Merge pull request #1766 from roboflow/fix/watchdog-modal-termination

grzegorz-roboflow · web-flow · commit d1a3f4e1f507 · 2025-12-02T16:57:13.000+01:00
Specify public stun servers
diff --git a/inference/core/env.py b/inference/core/env.py
@@ -765,7 +765,18 @@
 WEBRTC_MODAL_MODELS_PRELOAD_API_KEY = os.getenv("WEBRTC_MODAL_MODELS_PRELOAD_API_KEY")
 WEBRTC_MODAL_PRELOAD_MODELS = os.getenv("WEBRTC_MODAL_PRELOAD_MODELS")

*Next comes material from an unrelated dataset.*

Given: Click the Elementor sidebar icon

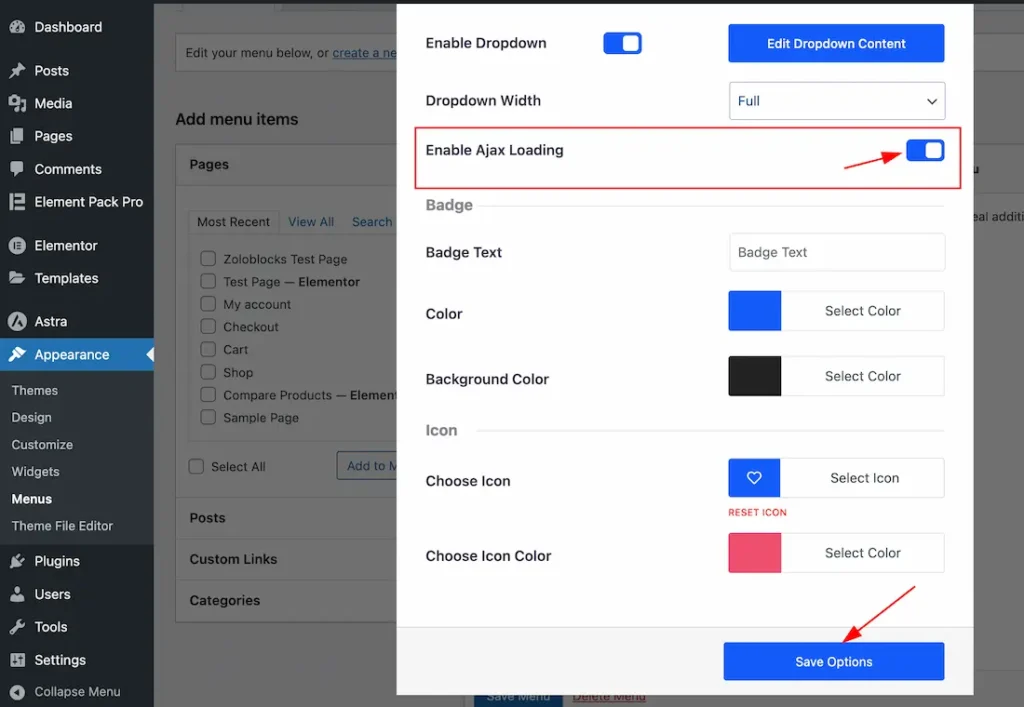Looking at the screenshot, I should click(17, 246).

 WEBRTC_MODAL_PRELOAD_HF_IDS = os.getenv("WEBRTC_MODAL_PRELOAD_HF_IDS")
-WEBRTC_MODAL_MIN_RAM_MB = int(os.getenv("WEBRTC_MODAL_MIN_RAM_MB", "4096"))
+try:
+    WEBRTC_MODAL_MIN_CPU_CORES = int(os.getenv("WEBRTC_MODAL_MIN_CPU_CORES"))
+except (ValueError, TypeError):
+    WEBRTC_MODAL_MIN_CPU_CORES = None
+try:
+    WEBRTC_MODAL_MIN_RAM_MB = int(os.getenv("WEBRTC_MODAL_MIN_RAM_MB"))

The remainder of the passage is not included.